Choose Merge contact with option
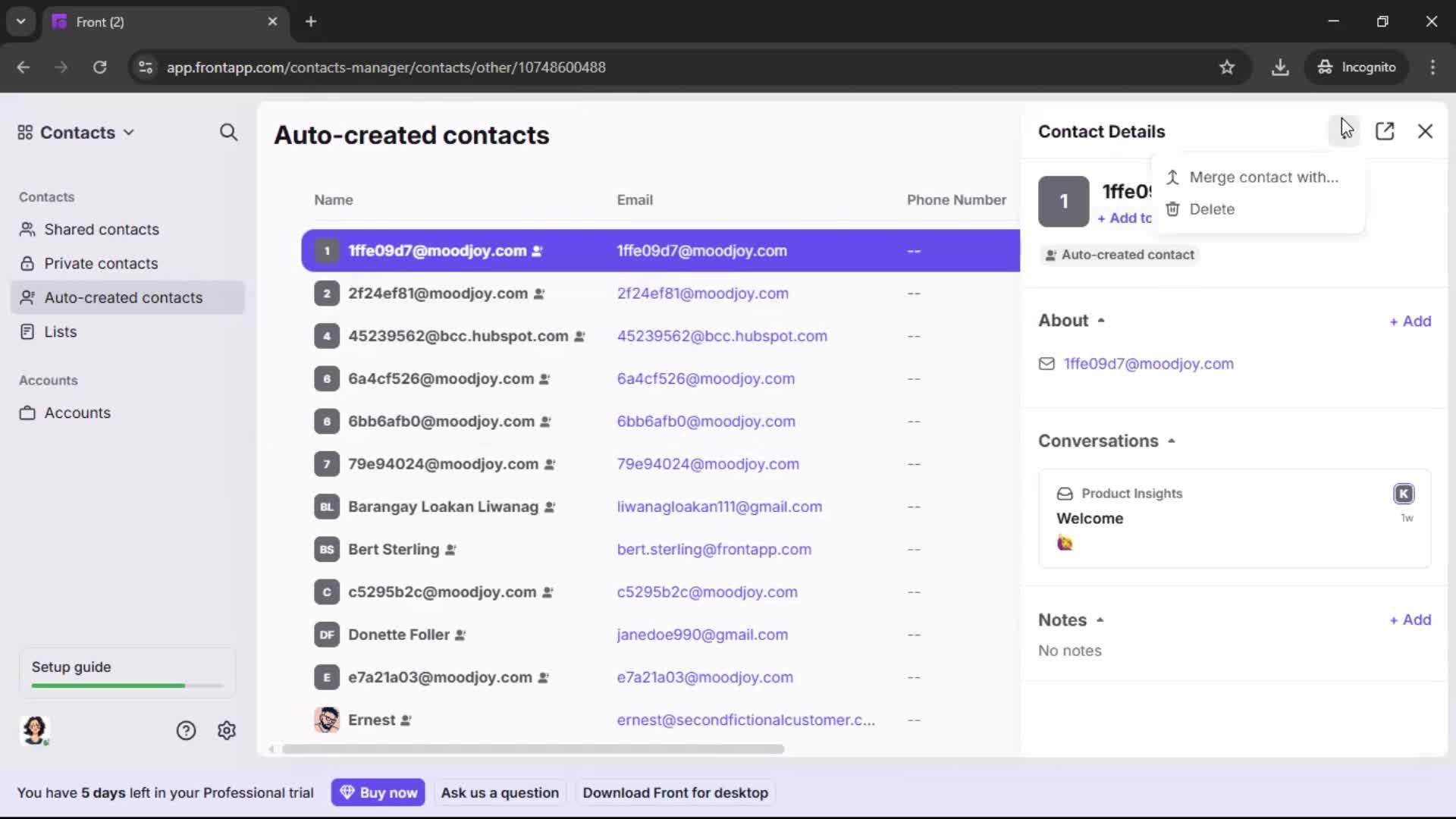 point(1263,177)
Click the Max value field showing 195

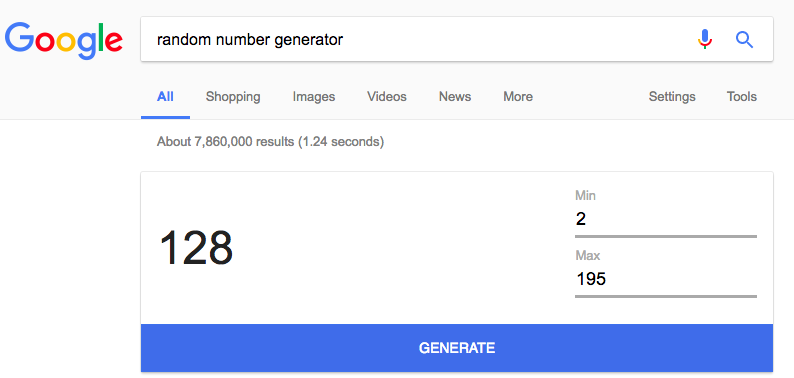pyautogui.click(x=666, y=279)
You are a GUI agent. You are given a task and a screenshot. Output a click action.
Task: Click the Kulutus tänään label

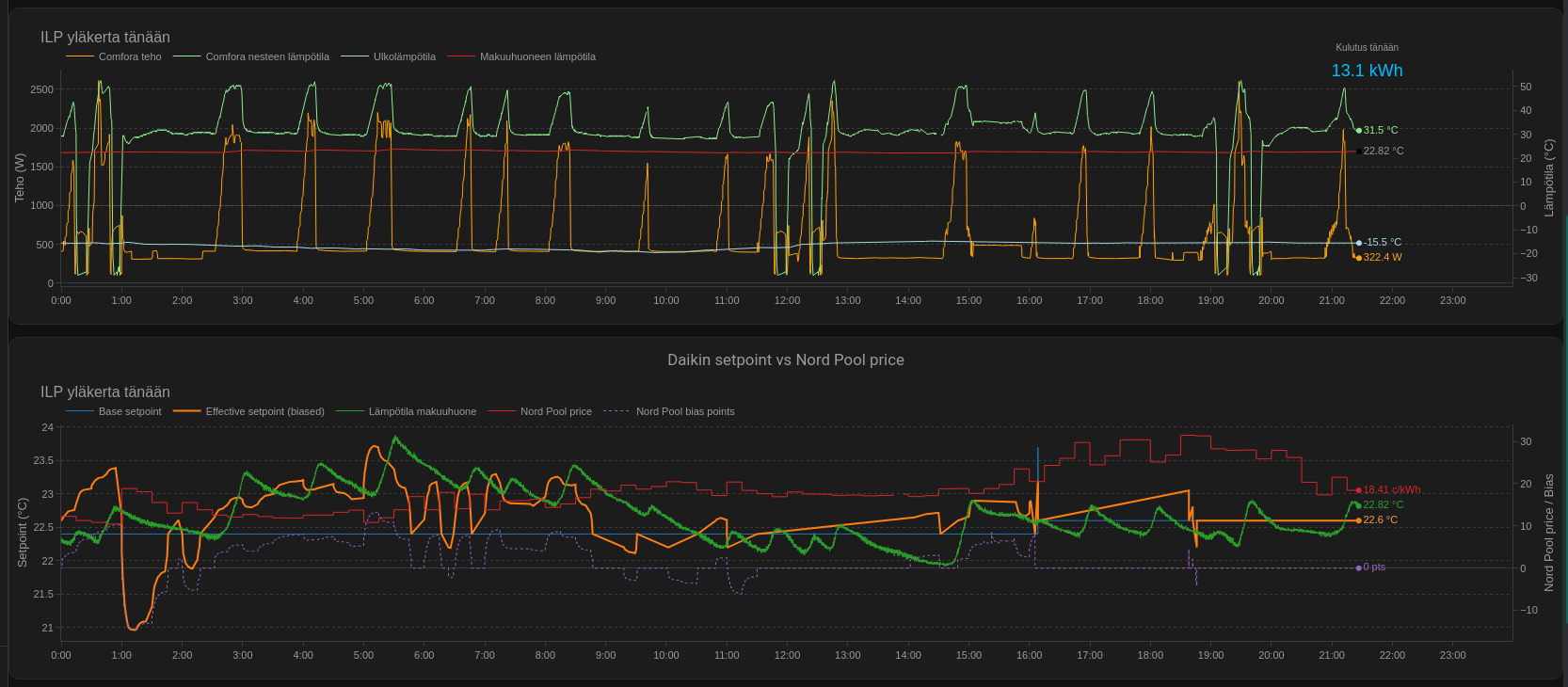[x=1367, y=47]
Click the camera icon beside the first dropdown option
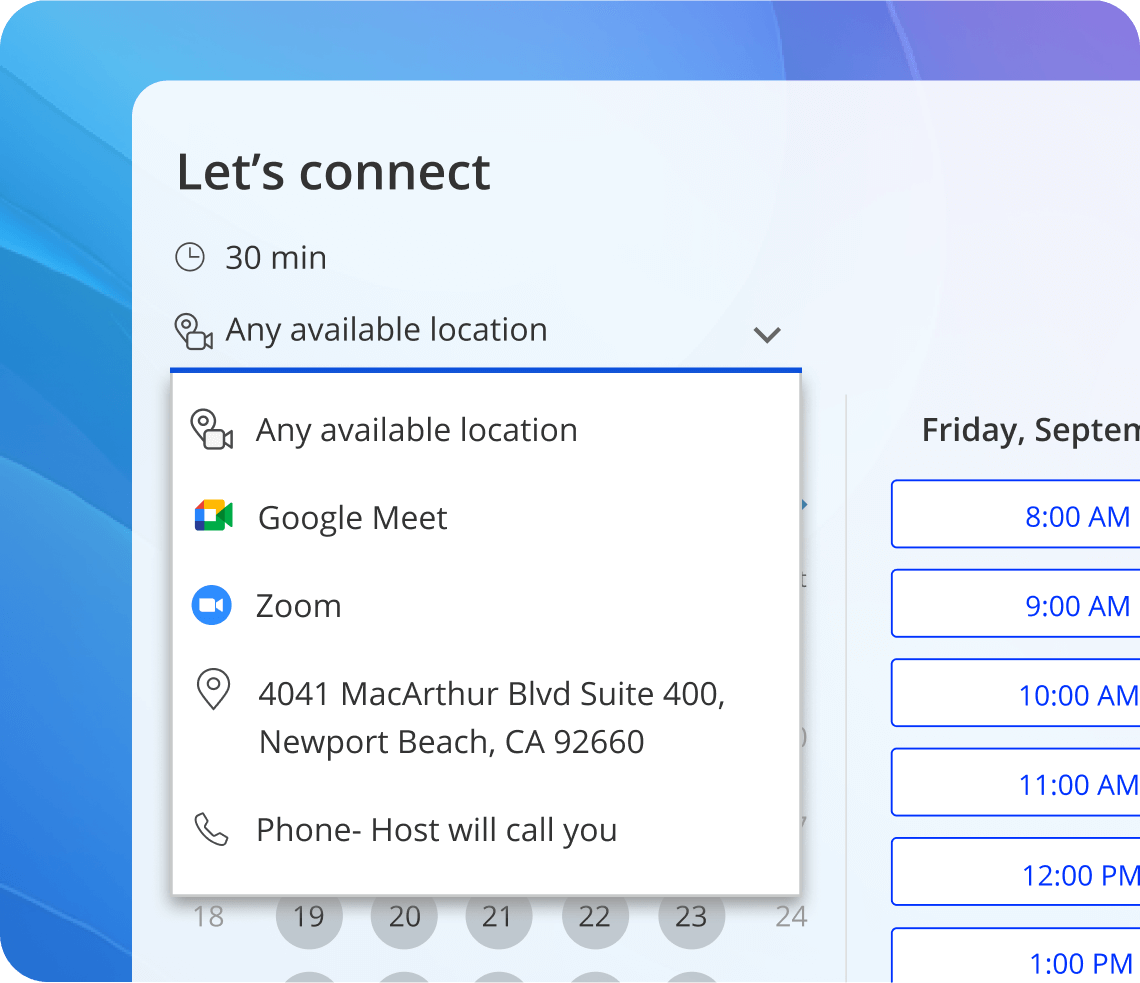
====================
Given problem
Rewrite all of the rows above with "camera icon" changed to "microphone icon" and everything else kept the same. Leave out the pictures.

Result for this task
Choose Merge contact with option
 point(1263,177)
Click the Max value field showing 195

pyautogui.click(x=666, y=279)
You are a GUI agent. You are given a task and a screenshot. Output a click action.
Task: Click the Kulutus tänään label

[x=1367, y=47]
Click the microphone icon beside the first dropdown option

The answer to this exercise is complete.